Disney's been doing awesome work with "Living Characters", like a Mickey that moves his mouth or a BB-8 that can roll around. But for various reasons, they never tend to make it into regular usage.

If you have a few hours over Christmas break and want to watch a 4 hour YouTube video (I promise if you're on HN on a Sunday, you'll be delighted by it), I highly highly recommend this video:

"Disney's Living Characters: A Broken Promise" by Defunctland https://www.youtube.com/watch?v=NyIgV84fudM

That bot is cute, but every kid is going to kick it over. Its not realistic to have in a park.
It’s not as technically impressive, but my toddler was very impressed by the R2D2 that was making its rounds in the park. Not part of a show; you could go right up to it. Probably the only character where the theme park robot is really indistinguishable from the real thing.
I watched a bit of this with my 8 year old and he kept asking to come back to it over the week. We watched the entire thing and he kept bringing up interesting thoughts and had good questions. Felt like it was his first “wow this lecture is actually super interesting” experience.
4 hours, to me, screams poor storytelling and editing abilities.
I could see it being used in parks while also being protected by ushers, kind of like how some of the characters that require larger costumes have minders and protectors.

It also seems inevitable that there will likely be an odd period where certain types of events like assaults on robots will introduce laws to protect robots more than just property, even if less than humans… for the time being.

Eventually I’m expecting that we will see human rights, robot emancipation, equality, voting rights (if the democracy con is still ongoing), and even forced intergration of robots and then total replacement of humans similar to how the underdeveloped world was/is used to replace the indigenous people of the developed world today.
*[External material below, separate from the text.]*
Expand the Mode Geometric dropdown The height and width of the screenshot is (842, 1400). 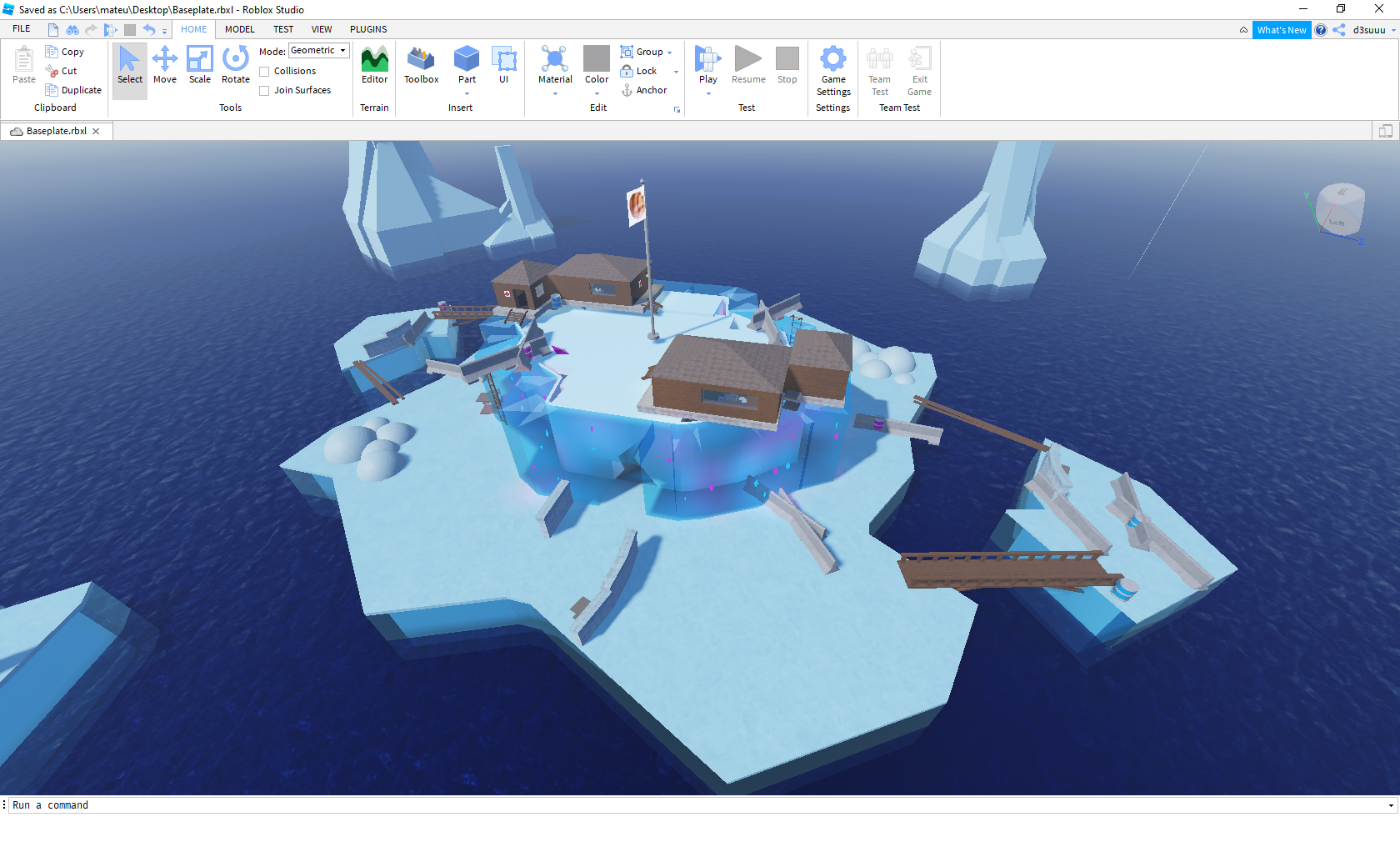pos(319,51)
I don’t see any reasons why that would not be the clear order of operations for the same people who brought us slavery and mass migration. What is this AI robotics revolution if not just slavery, the redux? Treated as property? Check. Bought and sold? Check. Deemed inferior? Check. Hated for the abuse and exploitation by the rich, to serve them and their decadent lifestyle and undermine labor? Check. Rationalized about how it’s justifiable? Check. Etc.

The Defunctland video on the history of the Fast Pass is also definitely worth a watch!

The part where he runs a massive simulation is very much up the typical HN-user's street

And if you'd like an entertaining a history of early AI and robotics, half as long, check out the prequel "Disney Animatronics: A Living History" https://youtu.be/jjNca1L6CUk

I actually found it more relevant to our current tech bubble than the Living Characters doc.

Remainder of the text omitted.